RN Drive with Patricia Karvelas

15 March 2016


SUBJECT/S: Senate; Budget Timing; Election Timing; Superannuation Policy; Marriage Equality Vote; Full Employment

PATRICIA KARVELAS: It's six past six, and it's the first sitting day of the final scheduled week of parliament before the May Budget. But in Canberra at the moment, you can't even be certain about death and taxes, which usually you are able to be, sort of, certain about. There have been rowdy scenes in the Senate over voting reforms and the ABCC Bill. There have also been some surprising moves on superannuation and cigarette taxes. My political panel tonight is Karen Andrews, the Assistant Minister for Science, and Jim Chalmers, the Shadow Minister for Financial Services and Superannuation. Welcome to you both.

KAREN ANDREWS: Hi Patricia, how are you?

KARVELAS: Good. Karen Andrews, I will start with you.
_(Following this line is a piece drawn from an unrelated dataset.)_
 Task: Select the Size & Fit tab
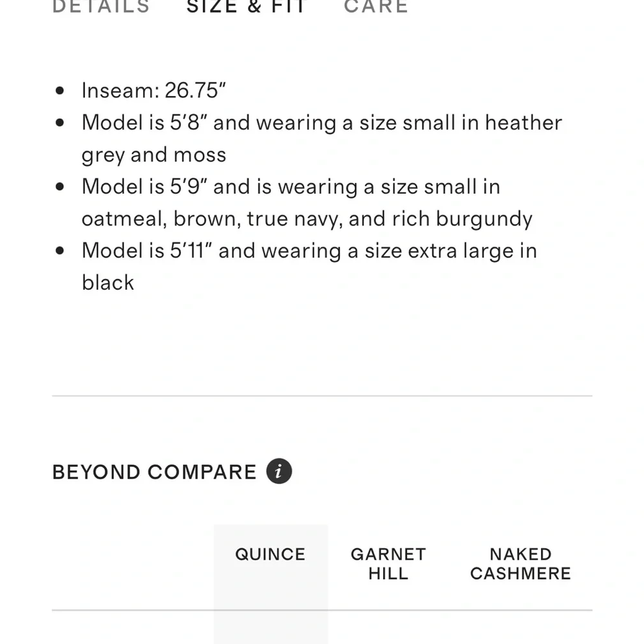[x=246, y=7]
Jim, I'm sure is there having a good time - I see he has tweeted.

JIM CHALMERS, SHADOW MINISTER FOR FINANCIAL SERVICES AND SUPERANNUATION: I am, waiting with some anticipation for your first question.
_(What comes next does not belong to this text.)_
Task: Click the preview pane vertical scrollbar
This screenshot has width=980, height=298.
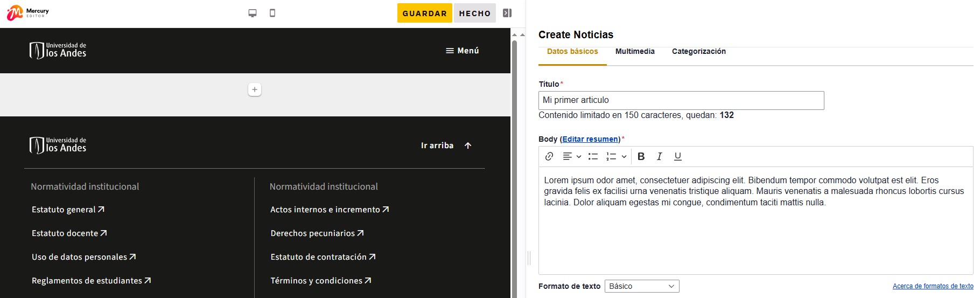Action: [514, 162]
KARVELAS: Alright well good, you're going to have a very good time then. The Government today shut down debate on the ABCC Bill despite Ricky Muir's best efforts. Is it correct that you'll now need to find some extra time for the Senate to sit? Or bring the Budget forward if you want to use the ABCC as a double dissolution trigger. And do you think it needs to be part of the trigger? You've got another one now, but do you need this to be part of the trigger?

ANDREWS: Well, there's a lot of questions in that, Patricia, so let me start to work my way through them. I understand that there will be some extended sittings this week for the Senate. Now that, on its own, is not unusual, particularly when you're in the last week of a sitting period -- it is quite normal for the Senate and the House of Reps to sit late on some days and perhaps for there to be an extra day of sitting at the end of that week. We don't know whether or not that's going to happen at this stage, but there's certainly going to be some extended sitting times for the Senate and that will be for the debate on changes to the Senate, so the Senate reforms. We, as a Government, said that was going to be our priority during this sitting week, that we wanted to debate and pass the Senate reforms that, in our view, are much needed to give voters certainty going forward.

KARVELAS: Do you personally think that's more important, Senate reform, than the ABCC that your Government has been banging on about for years now?

ANDREWS: I do think we need to pass the Senate reforms. I think it's very important that there is certainty for people as they go in to vote for the Senate. I've stood at many polling booths and I'm sure that Jim and many others have stood at polling booths as well, and we've been asked many times about voting preferences for the Senate candidates. So what these reforms will deliver is --

KARVELAS: Yes, I know that. But I asked a different question. I said do you think Senate reform is more important than the ABCC and the building construction industry that you have been talking about as a priority? That's the question.

ANDREWS: Both are imporant. 

KARVELAS: But one's more important than the other because you've given it a priority.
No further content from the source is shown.